*DATASET CONTENT*
╔══

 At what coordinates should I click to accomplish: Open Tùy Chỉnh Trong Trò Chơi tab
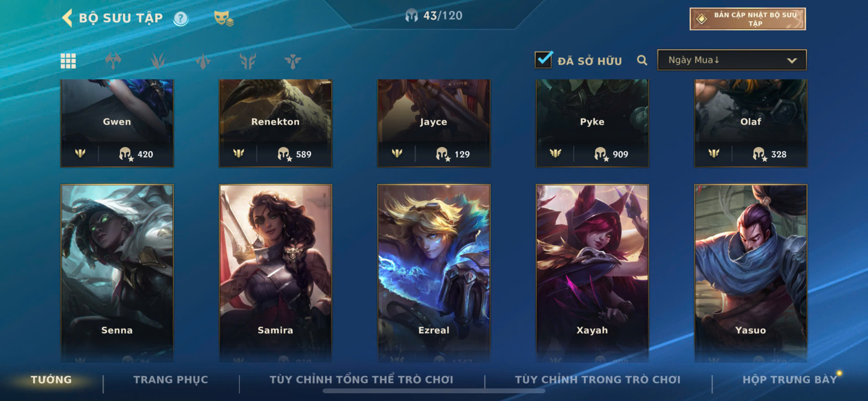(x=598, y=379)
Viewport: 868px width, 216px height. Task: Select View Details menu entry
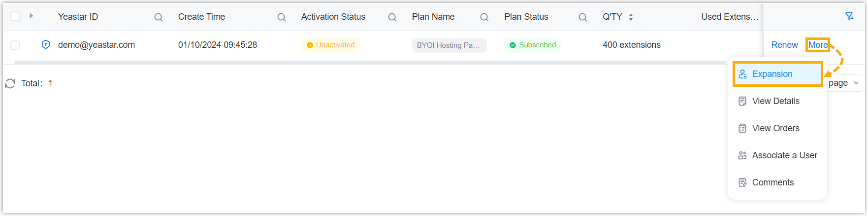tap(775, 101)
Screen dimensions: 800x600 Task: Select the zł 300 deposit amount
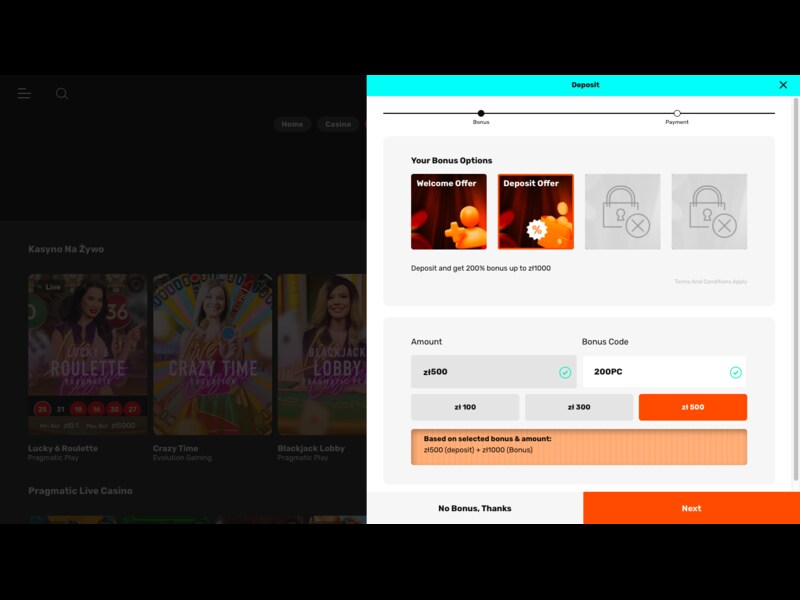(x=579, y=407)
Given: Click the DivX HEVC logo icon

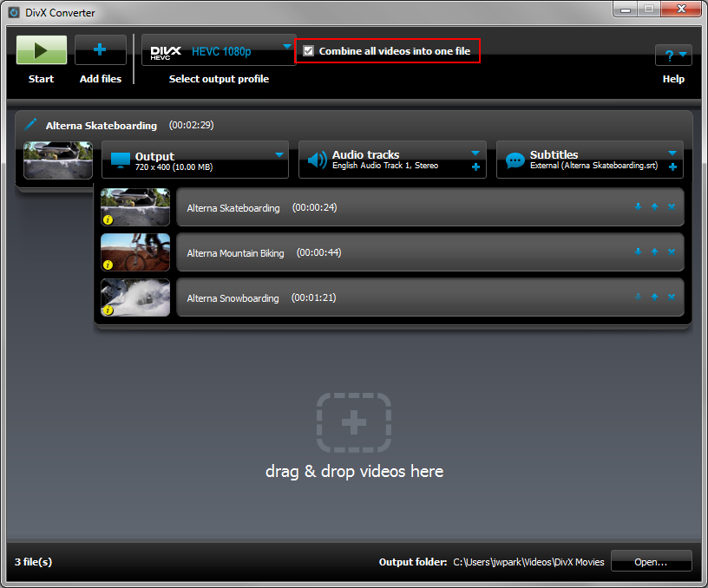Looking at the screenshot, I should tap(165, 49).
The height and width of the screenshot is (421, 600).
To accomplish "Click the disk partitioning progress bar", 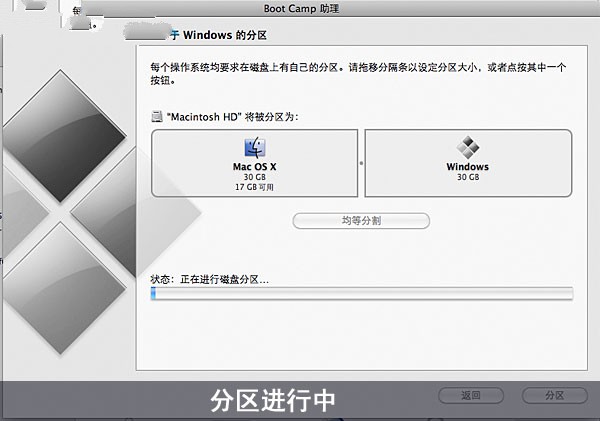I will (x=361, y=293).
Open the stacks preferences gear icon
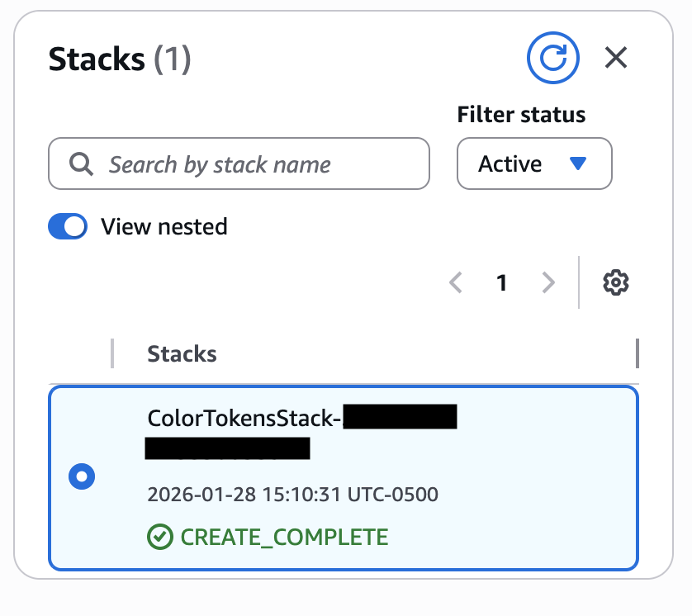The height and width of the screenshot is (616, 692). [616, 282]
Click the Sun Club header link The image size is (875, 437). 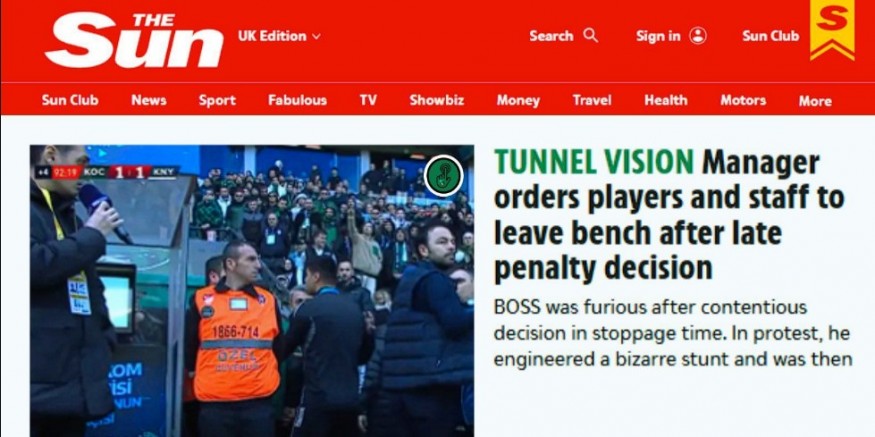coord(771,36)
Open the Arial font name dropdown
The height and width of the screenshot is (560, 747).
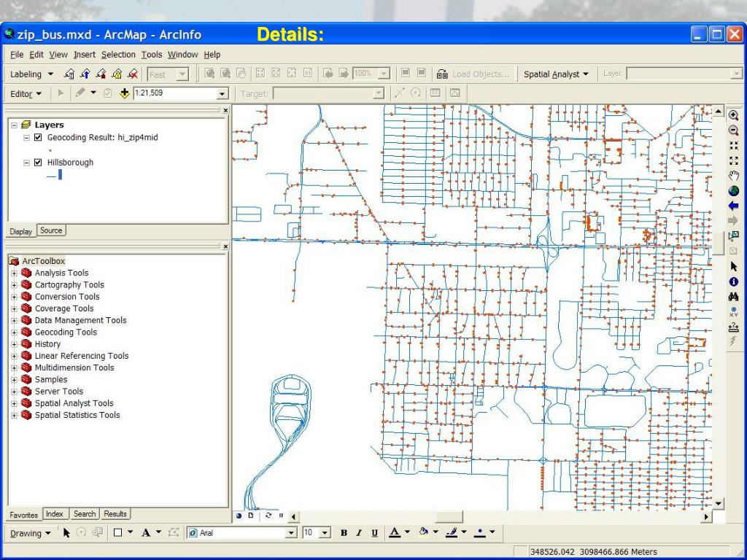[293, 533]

╚══
╔══

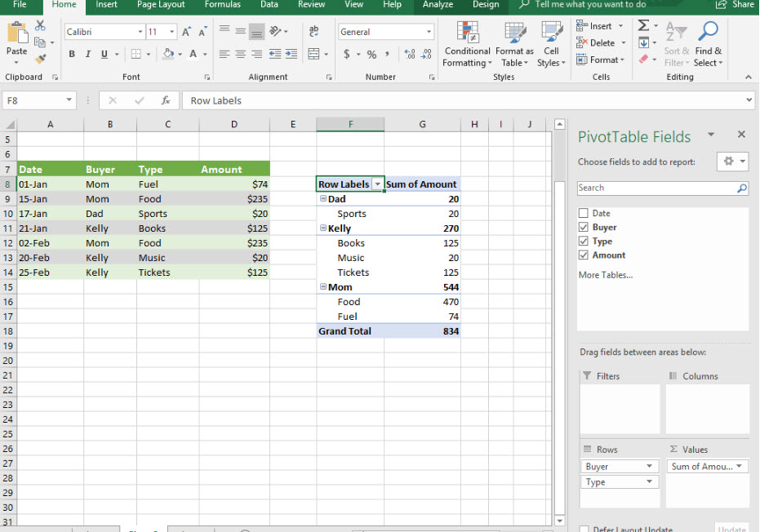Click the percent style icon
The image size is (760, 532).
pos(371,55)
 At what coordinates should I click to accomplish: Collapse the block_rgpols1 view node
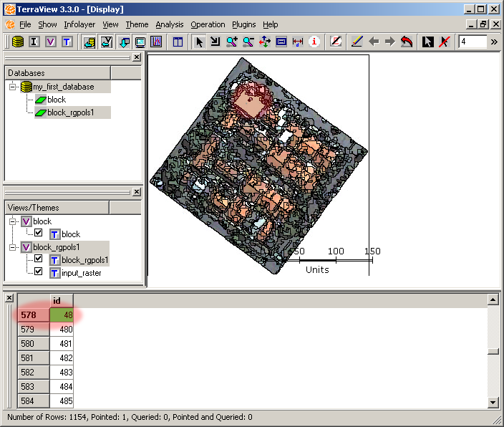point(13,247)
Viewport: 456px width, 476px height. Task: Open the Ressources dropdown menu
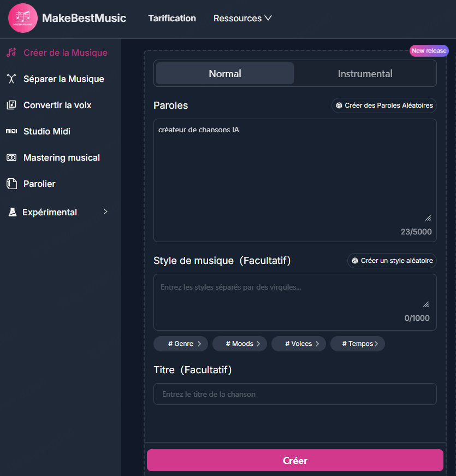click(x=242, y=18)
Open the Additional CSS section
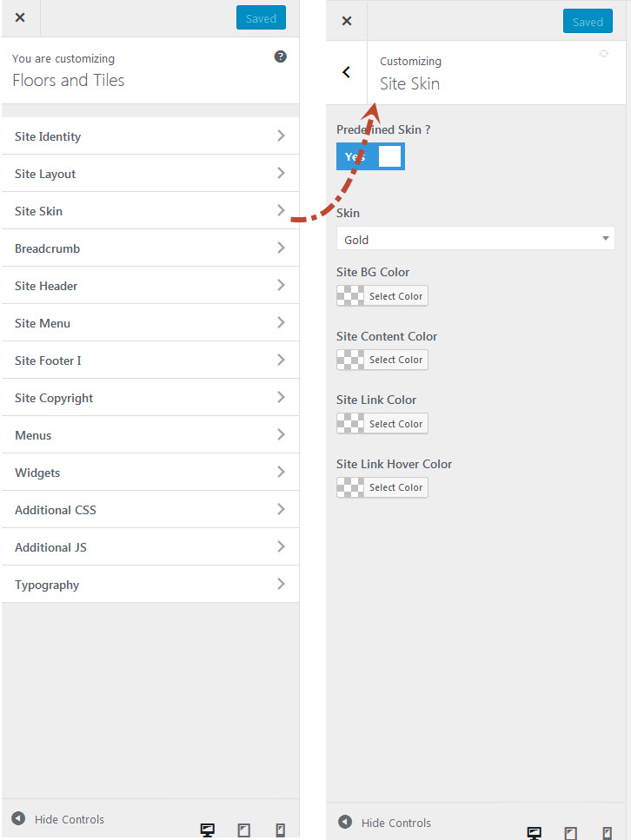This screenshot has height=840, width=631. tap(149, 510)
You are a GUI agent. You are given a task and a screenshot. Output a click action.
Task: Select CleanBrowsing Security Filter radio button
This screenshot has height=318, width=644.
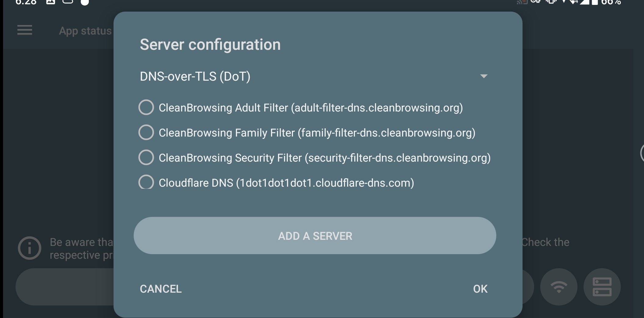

╚══
╔══

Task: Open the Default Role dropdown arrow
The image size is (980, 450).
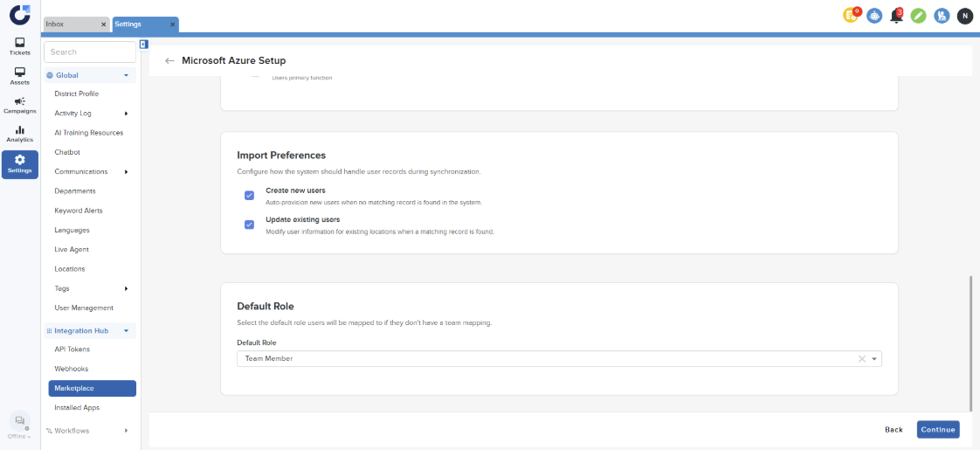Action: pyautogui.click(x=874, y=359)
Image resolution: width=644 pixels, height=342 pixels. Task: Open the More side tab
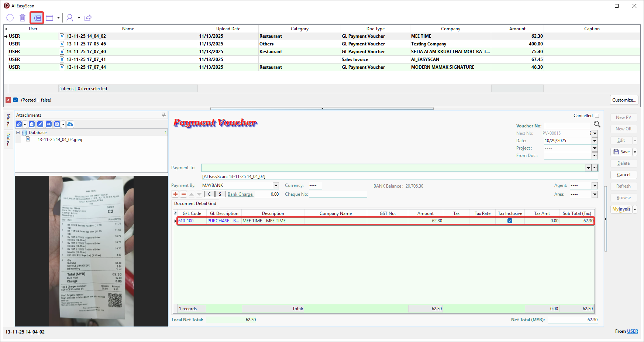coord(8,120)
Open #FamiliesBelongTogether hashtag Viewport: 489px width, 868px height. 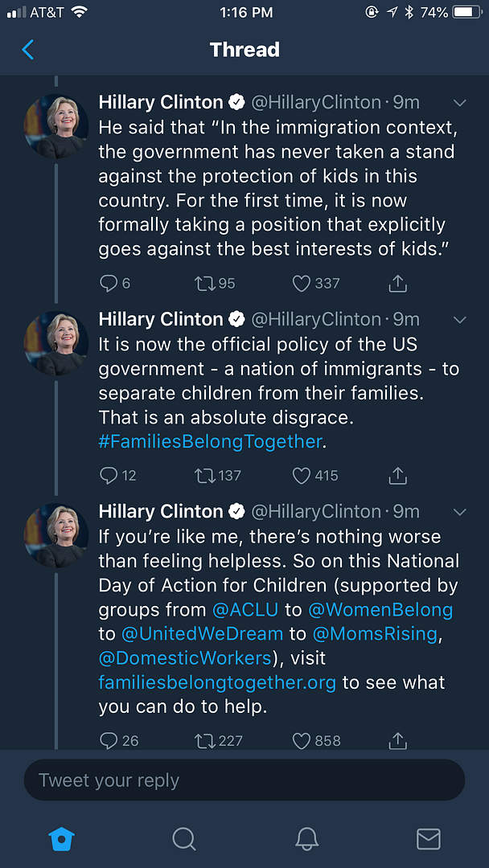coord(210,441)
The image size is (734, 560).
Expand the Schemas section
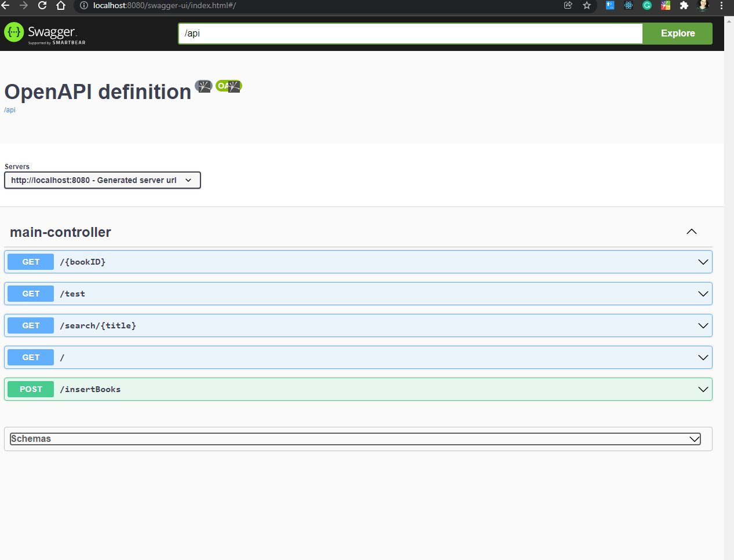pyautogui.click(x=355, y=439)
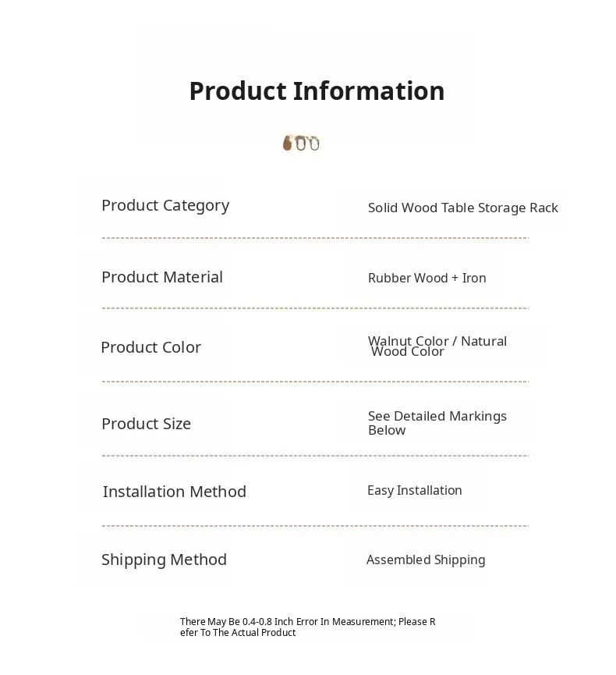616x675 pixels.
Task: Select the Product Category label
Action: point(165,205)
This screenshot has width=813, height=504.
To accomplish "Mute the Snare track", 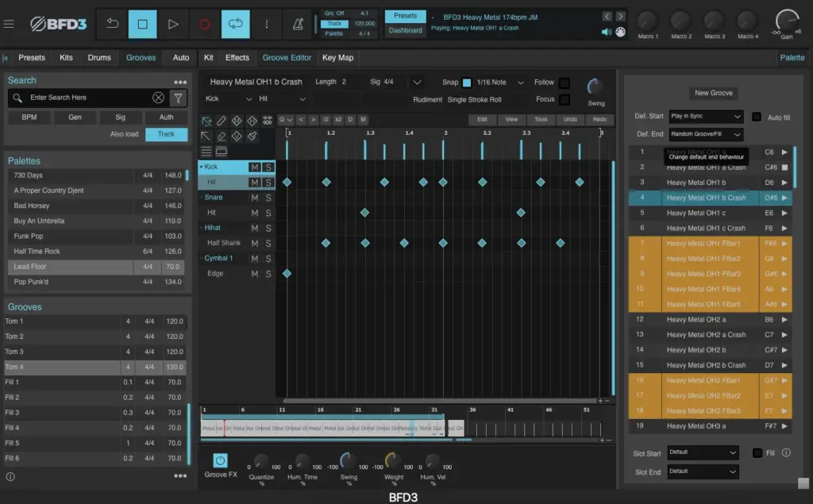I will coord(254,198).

╚══

*ABOUT THIS TASK*
Repeat, exactly as they stand above, the lines from the line with "Task: Select CleanBrowsing" to the line with "This screenshot has height=318, width=644.", both lines included.

*WRITTEN RESPONSE*
Task: Select CleanBrowsing Security Filter radio button
This screenshot has height=318, width=644.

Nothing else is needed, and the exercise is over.